Terrible Decisions Made In Western New York
Buffalo and Western New York have a tremendously rich history that has had a huge impact on America since the city's inception back in 1801. There isn't much that has happened in America that does not have a BUffalo connection, and we have plenty to show around the area to prove it.
Throughout the history of Western New York, there have been all sorts of events and decisions that have impacted our region. Some of those decisions were good, and some were great. With that, there are also all sorts of decisions that fall into the mistakes category, and there's no doubt that some of those choices have hurt the region over time. When that happens, like any bad idea we have, we sometimes wish we had a chance to go back and do it over again.
That said, I know for a fact that Buffalo has made a series of bad decisions that, maybe, seemed like a good idea at the time but have proven to be just plain dumb. Some of those dumb ideas fall into the terrible column.
The 5 Stupidest Things Western New York Has Done
Looking back at it all, we have made at least five terrible decisions in Buffalo's history:
5. Letting The Braves Leave Buffalo
In an amazing moment in Buffalo history, the city was awarded an NBA expansion franchise, and the Buffalo Braves took the court for the first time in October 1970 (the same year the Cleveland Cavaliers and Portland Trail Blazers also took the court for the first time). Unfortunately, the Braves tenure in Buffalo only lasted 8 years as they were sold and subsequently moved to California to eventually become the Los Angeles Clippers.
4. Expanding the University at Buffalo Campus into the Town of Amherst
After The University of Buffalo was absorbed into the SUNY system in 1962, the need to expand the school was realized pretty quickly.

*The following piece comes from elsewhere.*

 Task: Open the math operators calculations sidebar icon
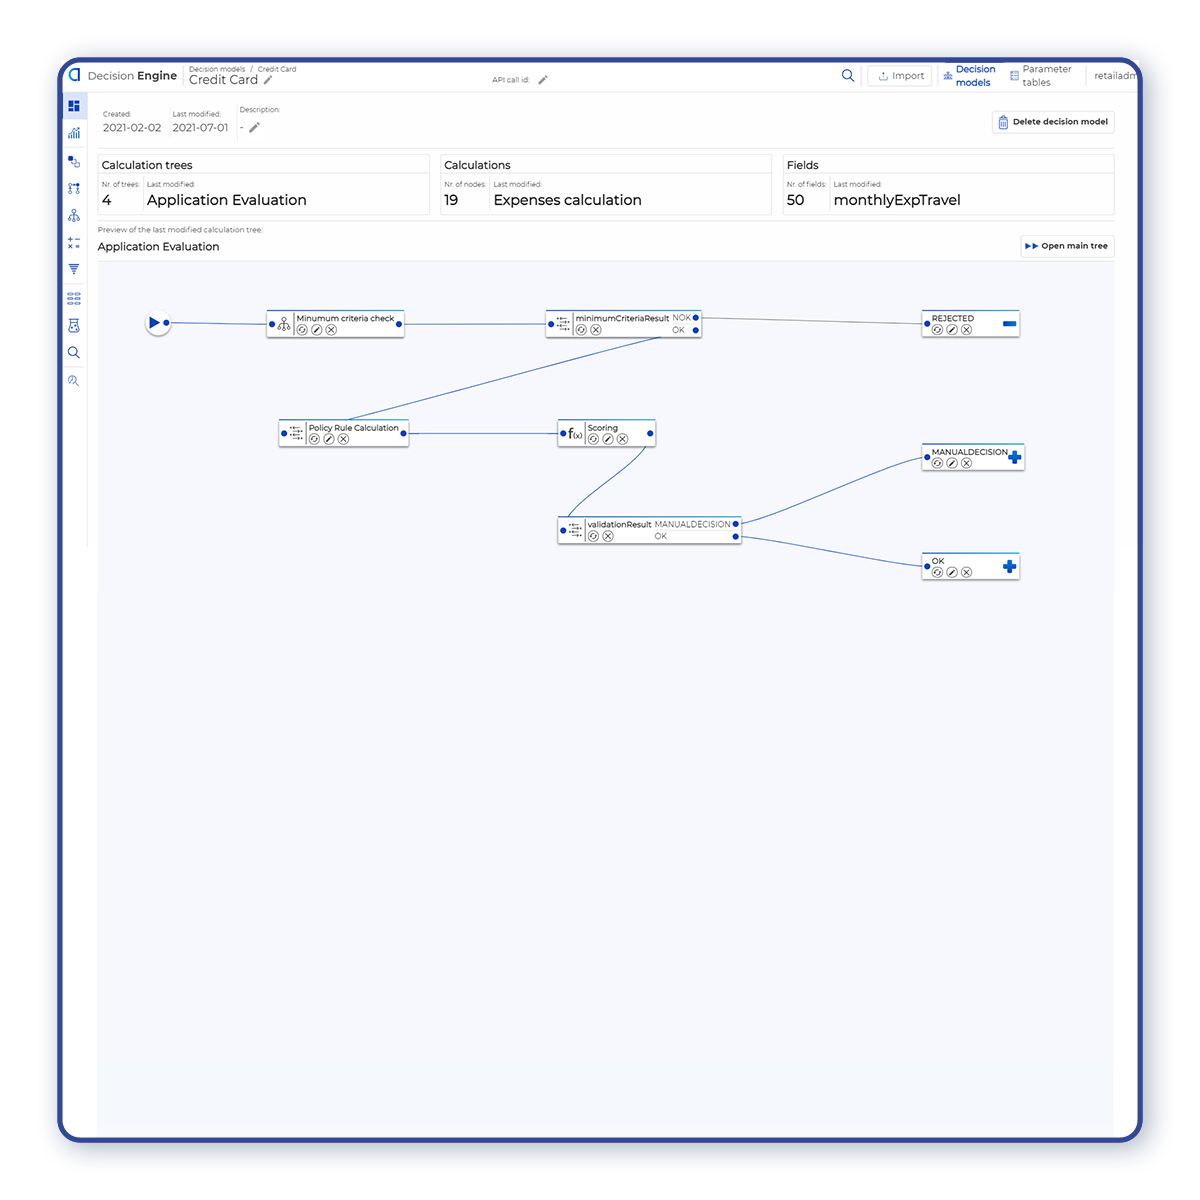(x=74, y=243)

Instead of finding space within the city limits, then-Governor Nelson Rockefeller advocated for the state to purchase land in Amherst, where the current campus is.
3. Replacing Scajaquada Drive with the Scajaquada Expressway
The 1960s brought about the need to connect the newly completed Kensington Expressway, which was under construction, with the also newly completed Interstate 190. While this new divided highway made it easier to travel through Buffalo, it also caused significant damage to several Buffalo neighborhoods along with the original design of Delaware Park.
2. Bills Stadium Being Built in Orchard Park
The Bills were wildly successful during their AFL days, and many people have fond memories of attending games at the 46,000-seat War Memorial Stadium, sometimes called the Rockpile. After the NFL and AFL merger in the 1960s, NFL rules required Buffalo to have a larger facility. Instead of looking at available space within the city, officials from Erie County settled on a site in Orchard Park. Rich Stadium, largely financed by county Bonds, opened in 1973.
Buffalo and Western New York recently had the opportunity to correct a historical wrong, but guess what we did?
1. Building The Kensington Expressway Through Humboldt Parkway
This is, in my humble opinion, perhaps the dumbest thing we’ve done in Buffalo. The original Humboldt Parkway, which was described by its designer Frederick Law Olmsted as the widest and grandest street in Buffalo, was turned into a 6-lane below-grade highway, which also destroyed multiple neighborhoods that were populated with untold families and businesses. Construction, which started in 1958, took 13 years to finish and completely changed the landscape of Buffalo.
I wonder how life would be in Buffalo if any of these decisions went in another direction. We had the opportunity to fix another one of these errors with the Kensington Expressway project. Here's hoping Buffalo will do the right thing.
What about you? What do you think were bad decisions made by Buffalo?